Poi c’hebbe con gran gloria, honore, e canto
     Frisso sacrato à Giove il ricco vello,
     Dove si fece il sacrificio santo,
     Apparse un’ arbor d’or pregiato, e bello:
     Subito appese il pretioso manto
     Frisso à l’apparso d’oro albor novello,
     Alzando à Giove poi le luci, e ’l zelo
     Mandò con questa voce i preghi al cielo.

Tu sai, quanta avaritia alberghi, e regni
     Fra noi mortali ò Re del sommo choro,
     E quanti rei pensier, quant’atti indegni
     Faccia l’huom tutto ’l dì sol per quest’oro.
     Perche mortale alcun mai non disegni
     D’involar questo tuo nobil thesoro,
     E perche in honor tuo qui sempre penda,
     Manda qualchun, che ’l guardi, e che ’l difenda.

Non fu già il suo pregar d’effetto vano,
     Ch’à pena il suono estremo al prego diede,
     Ch’ivi apparver due tori, à cui Vulcano
     Havea fatto di ferro il corno, e ’l piede.
     Ben’ opra esser parea de la sua mano,
     Che ’l foro, onde lo spirto essala, e riede,
     D’inestinguibil foco ogni hora ardea,
     Simile à quel de la montagna Etnea.

D’eterno foco un drago anchora apparse,
     Di veneno, e di sguardo oscuro, e fosco.
     È ver, ch’alcun mai non uccise, od arse,
     E non curò d’oprar fiamma, ne tosco,
     Se non s’alcuno in van volle provarse
     D’ involar l’aureo pregio à l’aureo bosco.
     E per far Giove il loco più sicuro,
     Tutto cinse il giardin d’un fatal muro.

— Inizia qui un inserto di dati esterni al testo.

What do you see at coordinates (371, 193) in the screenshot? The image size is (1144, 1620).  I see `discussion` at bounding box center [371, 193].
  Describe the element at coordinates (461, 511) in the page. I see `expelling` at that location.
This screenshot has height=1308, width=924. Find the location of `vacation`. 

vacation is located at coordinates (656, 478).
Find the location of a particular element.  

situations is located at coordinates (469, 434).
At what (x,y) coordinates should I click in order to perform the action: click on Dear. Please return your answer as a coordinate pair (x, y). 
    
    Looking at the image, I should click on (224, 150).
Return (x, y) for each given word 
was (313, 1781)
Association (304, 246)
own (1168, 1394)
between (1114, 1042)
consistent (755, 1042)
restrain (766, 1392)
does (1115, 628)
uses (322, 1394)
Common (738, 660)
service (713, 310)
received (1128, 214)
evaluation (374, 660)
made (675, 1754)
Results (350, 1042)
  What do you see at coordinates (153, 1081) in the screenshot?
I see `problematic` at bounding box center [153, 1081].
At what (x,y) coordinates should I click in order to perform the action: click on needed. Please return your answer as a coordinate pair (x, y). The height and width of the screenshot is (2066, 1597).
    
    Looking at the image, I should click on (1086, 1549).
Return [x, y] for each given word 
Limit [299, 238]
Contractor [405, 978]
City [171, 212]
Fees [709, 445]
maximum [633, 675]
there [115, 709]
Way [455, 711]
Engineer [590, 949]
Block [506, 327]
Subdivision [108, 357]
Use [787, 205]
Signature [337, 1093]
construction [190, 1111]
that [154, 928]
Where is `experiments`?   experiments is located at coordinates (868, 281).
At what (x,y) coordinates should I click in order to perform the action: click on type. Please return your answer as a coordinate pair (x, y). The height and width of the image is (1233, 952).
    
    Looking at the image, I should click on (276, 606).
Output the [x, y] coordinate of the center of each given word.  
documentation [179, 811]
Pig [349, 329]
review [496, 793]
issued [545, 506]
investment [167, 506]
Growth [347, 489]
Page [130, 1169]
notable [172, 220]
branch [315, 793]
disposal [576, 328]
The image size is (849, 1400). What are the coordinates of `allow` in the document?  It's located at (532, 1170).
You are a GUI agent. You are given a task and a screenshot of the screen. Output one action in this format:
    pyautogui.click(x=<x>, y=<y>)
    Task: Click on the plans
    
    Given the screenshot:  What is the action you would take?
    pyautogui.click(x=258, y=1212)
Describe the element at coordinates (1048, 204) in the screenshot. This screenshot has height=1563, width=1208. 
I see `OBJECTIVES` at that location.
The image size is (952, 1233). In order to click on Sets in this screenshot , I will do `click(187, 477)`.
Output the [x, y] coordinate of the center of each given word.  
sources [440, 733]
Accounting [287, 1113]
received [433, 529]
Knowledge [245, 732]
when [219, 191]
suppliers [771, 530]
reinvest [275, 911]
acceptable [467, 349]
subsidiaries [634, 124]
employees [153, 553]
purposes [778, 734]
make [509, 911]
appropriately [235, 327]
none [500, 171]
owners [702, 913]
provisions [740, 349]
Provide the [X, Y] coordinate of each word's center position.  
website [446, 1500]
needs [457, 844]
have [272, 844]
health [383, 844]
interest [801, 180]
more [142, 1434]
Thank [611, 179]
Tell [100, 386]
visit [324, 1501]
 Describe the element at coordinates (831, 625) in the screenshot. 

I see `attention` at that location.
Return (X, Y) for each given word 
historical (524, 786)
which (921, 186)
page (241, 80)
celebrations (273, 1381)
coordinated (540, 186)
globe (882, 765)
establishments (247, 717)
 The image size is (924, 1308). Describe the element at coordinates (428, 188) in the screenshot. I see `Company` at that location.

Le chiavi ad Eta Re de Colchi porse,
     Che fu padre à Medea, con questa legge,
     Che s’à quei mostri alcun chiedea d’opporse,
     Per torre il don, che ’l ricco albergo regge,
     Per porlo più del raro acquisto in forse,
     Giurasse sopra il libro, che si legge
     Sopra il divino altar, di far la prova,
     Che Cadmo fe ne la sua patria nova.

Quando al fonte il dragon spense di Marte
     Quel, c’hor l’herboso suol serpendo preme,
     Palla, e ’l fratello la metà in disparte
     Poser de denti insidiosi insieme,
     E dopo il Re de la beata parte
     Ad Eta diede il periglioso seme
     Per sicurtà del bel giardin, ch’asconde
     Il pretioso vello, e l’aurea fronde.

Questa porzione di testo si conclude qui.